Latest Review – The Encounter [HOME, Manchester]

Image by Robbie Jack

THE ENCOUNTER

HOME, Manchester

Until Saturday 19th March, 2016

In October 1969, the American National Geographic photojournalist Loren McIntyre was dropped deep in the heart of the dense Brazilian Rainforest in an attempt to make first contact with – and prove the existence of – the elusive Mayoruna tribe, rumoured to exist in the remote Javari Valley. Shortly after his arrival he discovered the tribe and tracked them to their dishevelled wood-hut camp, however he then found himself hopelessly lost in the wild depths of the foreboding rainforest.

Stranded and helpless, McIntyre was forced adjust to his new surrounding and new way of life if he had any hope of survival. Though unsure as to whether or not the uncontacted people would accept his alien presence, McIntyre found his perception of things quickly changing, developing a strange, otherworldly relationship with the the tribe chief and communicating with him in a telepathic sense – ‘the other language’ – beyond words and language.

Adapted from Petru Popescu’s novel Amazon Beaming, which grippingly recounts McIntyre’s adventures, this new production devised and created by the pioneering British theatre company, Complicite, and directed and performed by artistic director Simon McBurney, makes for a truly extraordinary two hours of theatre; a tour de force solo performance, ingeniously staged and remarkably well executed by a large company of unseen creative minds.

Making clever use of 3D binaural sound technology – relayed to every audience member through Sennheiser headphones – and using a number of clever technological tricks (which we are kindly let in to at the beginning of the production), McBurney’s complex tale quickly whisks us away from the familiar theatrical setting of HOME and into the depths of the sweaty, unforgiving jungle, conjuring up a vast soundscape using a combination of vocals, body parts and everyday objects (from rustling crisp packets to plastic water bottles).

It is without doubt one of the most fascinating, sensory and immersive pieces of theatre we have seen in recent times.

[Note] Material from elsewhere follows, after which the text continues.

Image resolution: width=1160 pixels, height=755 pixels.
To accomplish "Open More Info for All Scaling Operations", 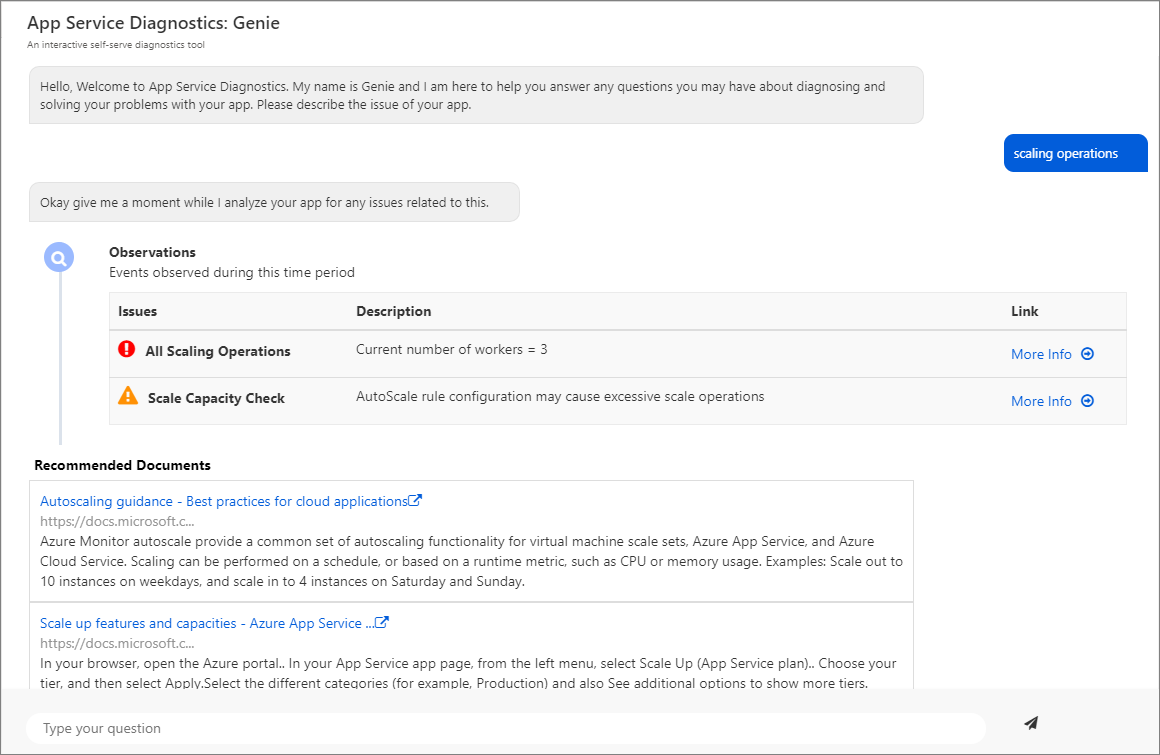I will coord(1041,354).
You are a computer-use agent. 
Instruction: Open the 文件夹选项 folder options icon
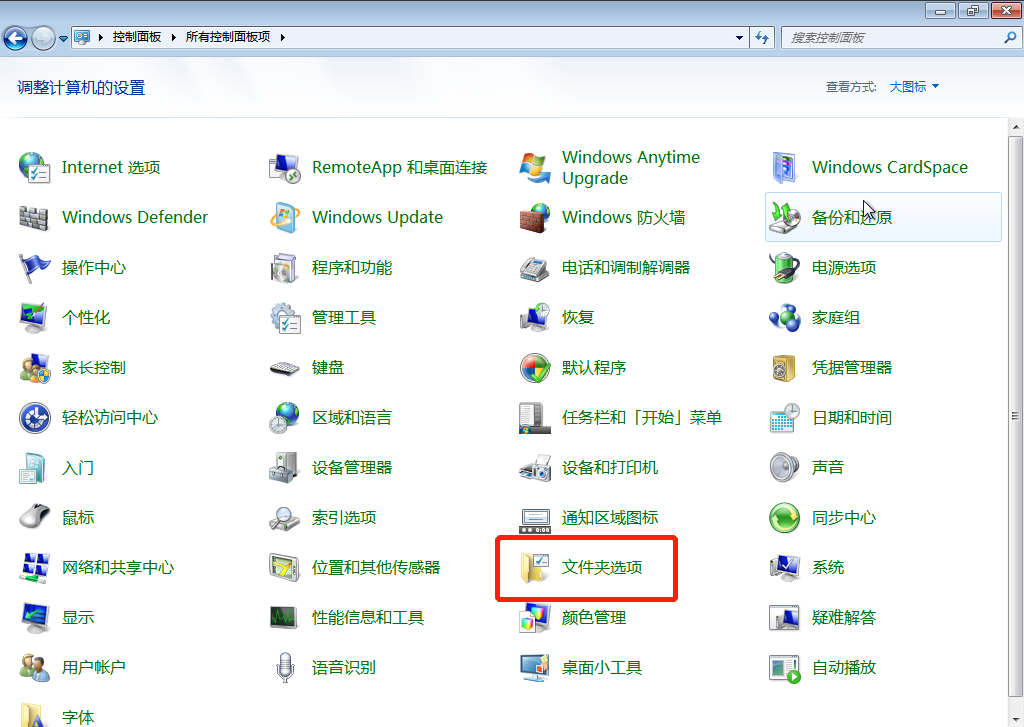tap(535, 568)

A searing, metaphysical meditation on perception and time, played out across a number of dimensions and timescales, bending what we perceive to be fact and faction and cleverly mirroring McIntyre’s disorientation and heightened sense of perception and awareness with its emphasis on technological innovation.

Running Time: 2 hours and 15-minutes (approx.) (no interval)

Final Performance at HOME, Manchester: Saturday 19th March, 2016.